A step in the right direction!

As a safety measure, we started with the steps only 150mm from the ground so that any falls would not be from any great height. As the child becomes more adept on the stilts, the steps can be repositioned very easily and refastened at the described height. If necessary, the poles can be substituted later for longer ones, but one step at a time.

Caution: Allow the child to use stilts only under supervision and increase the height of the steps, if you wish to, only when absolutely satisfied the child can handle the stilts when set at the lower levels.

The reason for drilling a hole through each foot for the pole is to reinforce the strength of the step so that the bracket does not take the full weight of the user. In any event, these stilts are designed for a child of a relatively low weight – not big Daddy… no matter how much he wants to show everyone how it’s done!

Materials:

YOU WILL NEED:

  • Two SA pine curtain rods – 1.5m x 33mmØ
  • An offcut of 44x96mm SA pine, cut into two steps about 160mm long
  • Two brackets and 35mm attaching screws
  • Four rubber ferrules

Method:

  1. The materials for one pair of stilts. The ferrules not only protect the stilts’ feet and make them non-slip, but when fitted to the top of the stilts ensures that the top ends will not have any sharply cut edges.

2. Measure off the centre point for the hole for the stilt pole in the step – we placed it at 35mm from the end – there needs to be sufficient wood on the outer side of the step to provide enough strength to the step around the stilt pole.

3. We cut the steps to length and then trimmed the ends to remove 90° corners.

4. The two steps complete – before drilling the holes for the poles.

5.Using an expansive wood bit allows you to set the diameter of the hole precisely… the pole has a diameter of 33mmØ, but the nearest spade bit size to that is 32mm… a fraction too small. Remember, the pole needs to fit very snugly through the step, but not be too loose, or so tight that is cannot be shifted.

6.Adjust the bit and fasten it with the locking screws.

7.The tapered centre screw on the bit can pull the bit into the wood quite aggressively, so we drilled a 3.5mmØ pilot hole for it… so that the bit is still centred, but one can adjust the amount of cutting force on it.

8.Clamp the two steps together so that both can be drilled simultaneously to ensure a clean cut on both.

9.Drilling the pilot hole through both steps.

10.Now for the more exacting part… more error than trial, using a piece of scrap wood we drilled a series of test holes, making small adjustments to the expansive bit until we arrived at the very precise fit that we wanted.

11.Job done.

12.If drilling through one step at a time, drill through about halfway, then flip the step over and complete the hole from the reverse side, so that you have very clean edges to the holes.

13. A little cleaning out with some rolled-up sandpaper ensures the inner surface of each hole is smooth.
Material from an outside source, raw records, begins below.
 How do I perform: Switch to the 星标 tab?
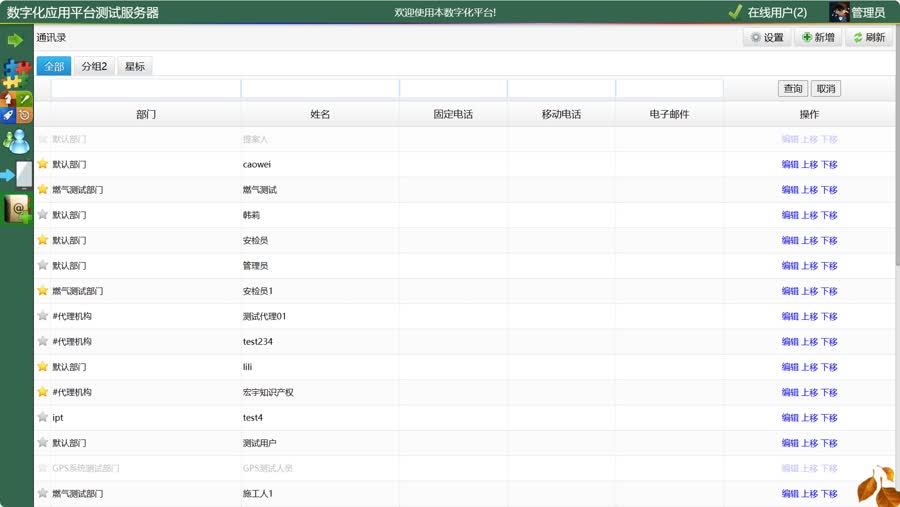click(135, 66)
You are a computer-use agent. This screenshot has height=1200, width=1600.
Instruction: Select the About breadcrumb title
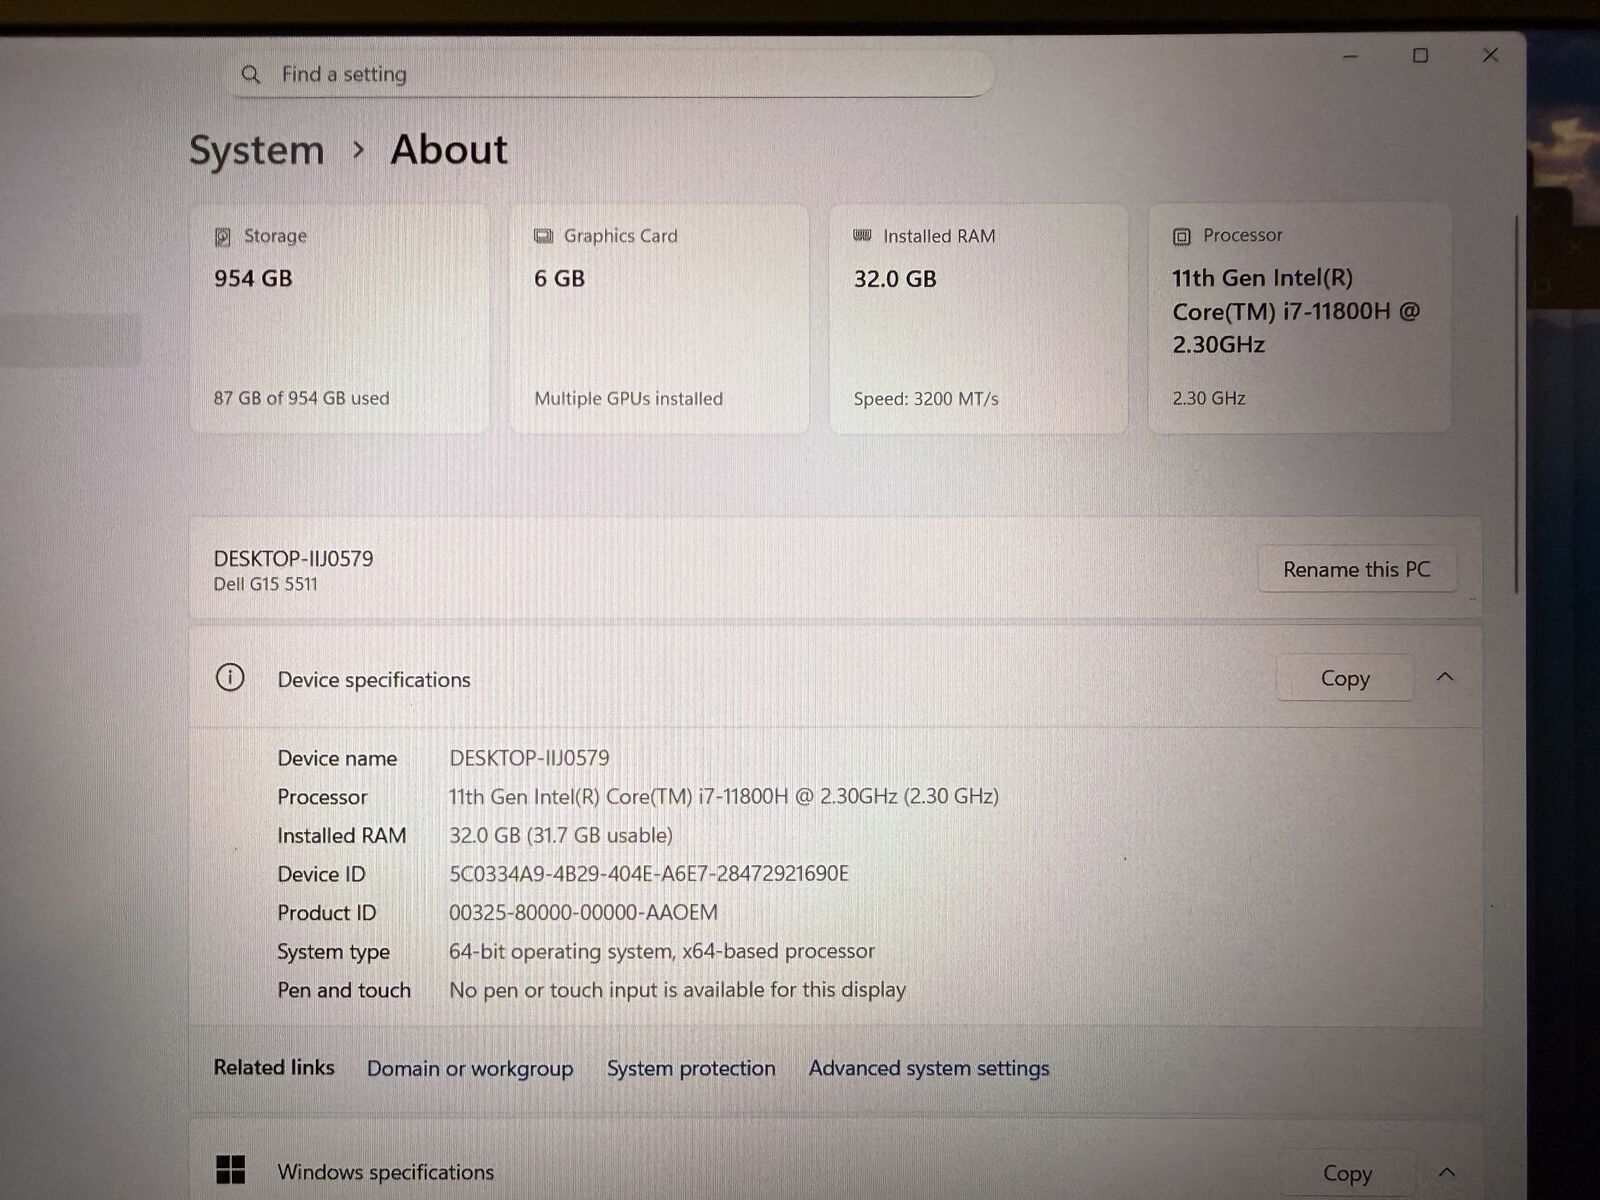(x=449, y=150)
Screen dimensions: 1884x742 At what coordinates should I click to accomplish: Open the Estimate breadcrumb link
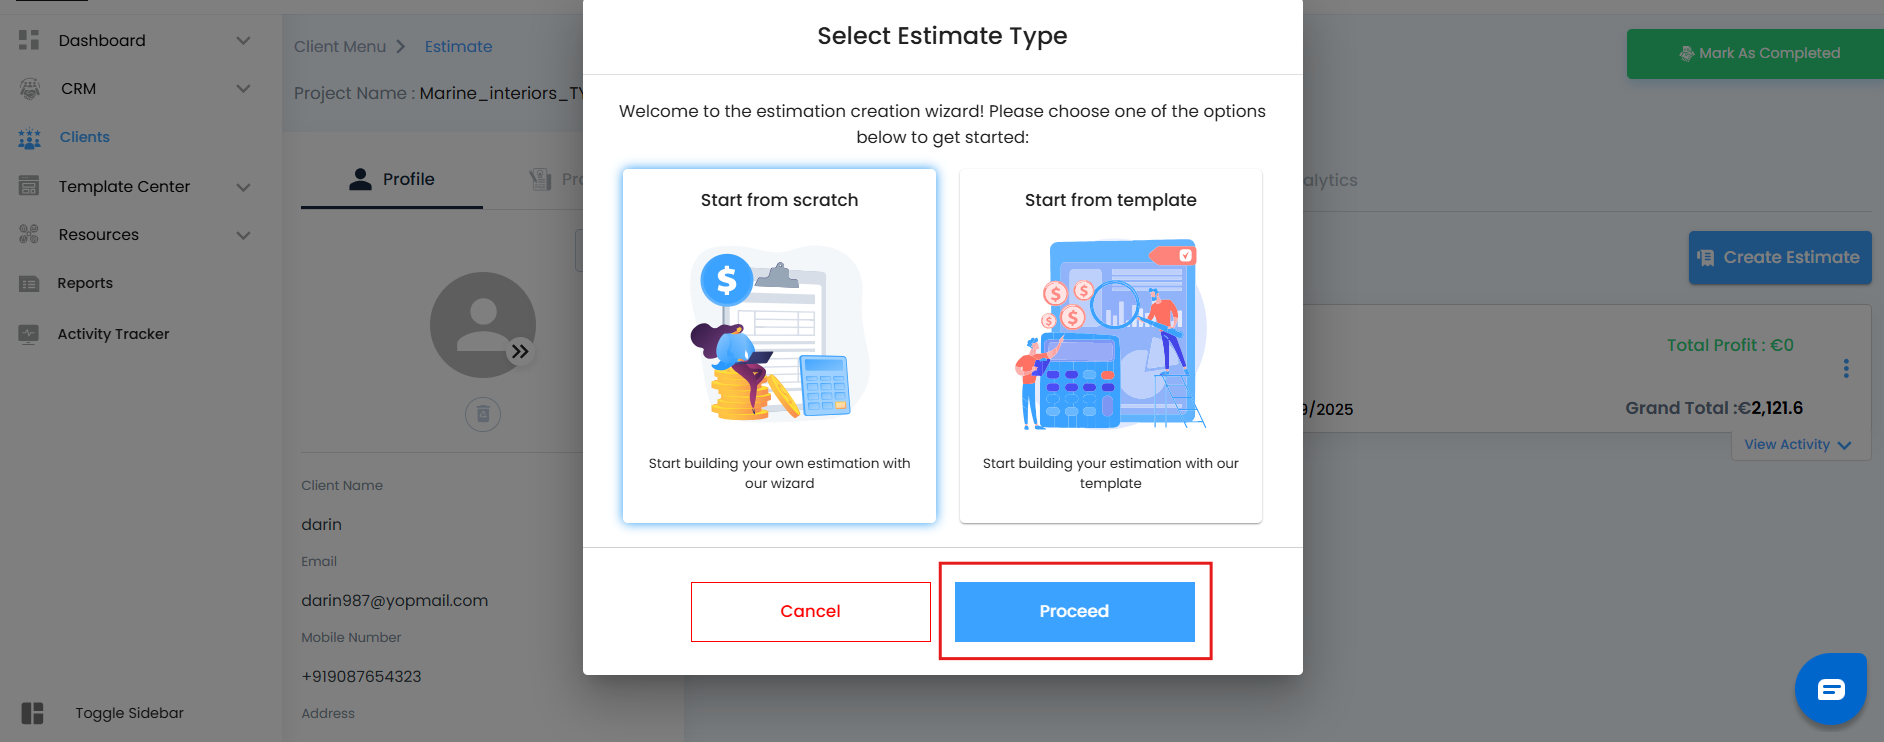458,47
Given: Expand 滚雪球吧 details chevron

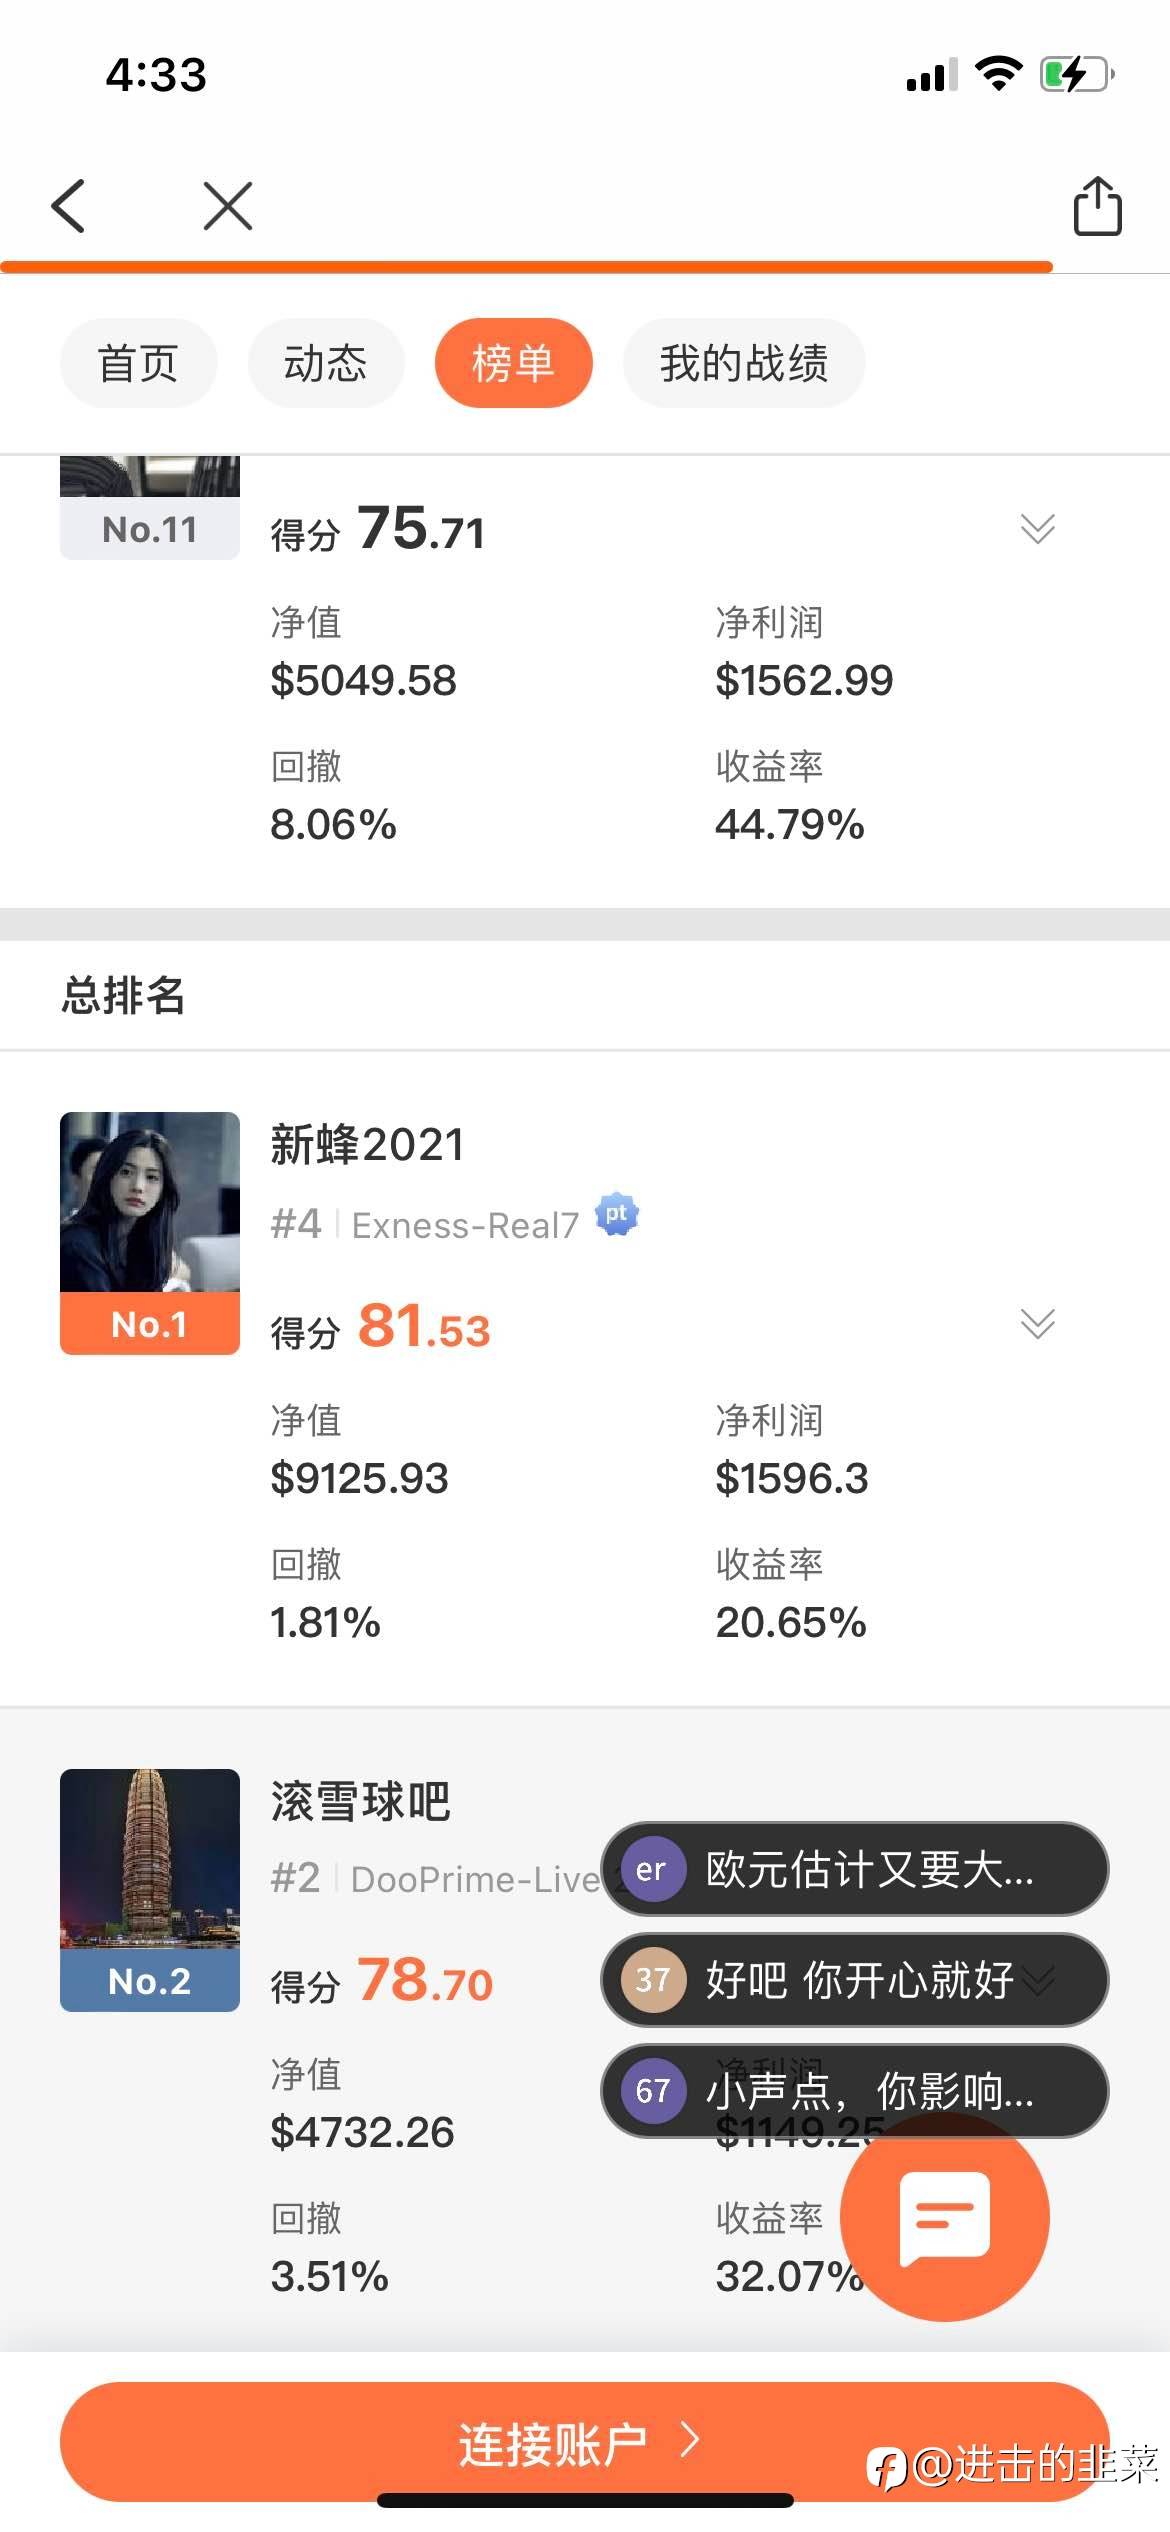Looking at the screenshot, I should tap(1040, 1979).
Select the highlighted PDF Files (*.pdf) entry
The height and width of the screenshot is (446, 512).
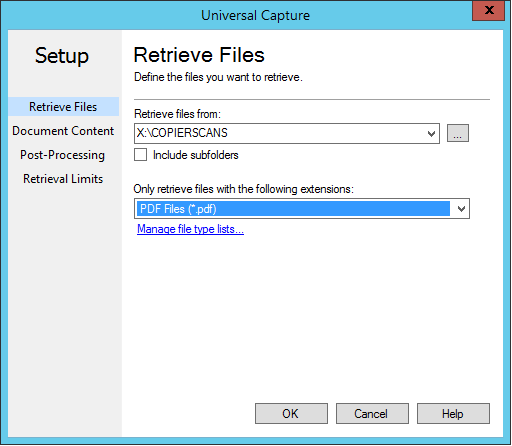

14.Then the step is slipped on to the pole… the fit is very snug, so some work is required to move the step to the desired position, but that means that the step itself is very unlikely to allow much flexing of the bracket.

15.A couple of pieces of scrap on either side of the pole, with a 3mm hardboard spacer on each side serendipitously centred the bracket on the pole.

16.The brackets we used are attached with two screws per arm. Naturally, when adjusting the steps’ height, only the two screws driven into the pole are removed and then driven in again when the step is at the desired height.

17.The step attached and ferrule in position.

18.A pair of stilts… ready for action.

Final shot…

Panel:

These materials are available at Selected Mica Stores. To find out which is your closest Mica and whether or not they stock the items required, please go to www.mica.co.za, find your store and call them. If your local Mica does not stock exactly what you need they will be able to order it for you or suggest an alternative product or a reputable source.

Project guide

TIME: an afternoon

COST: R300

Skill: 3

Assistant: No 

Tools required:

Circular cut-off saw, mains-powered drill, 15-45mm expansive wood bit, and cordless drill/driver.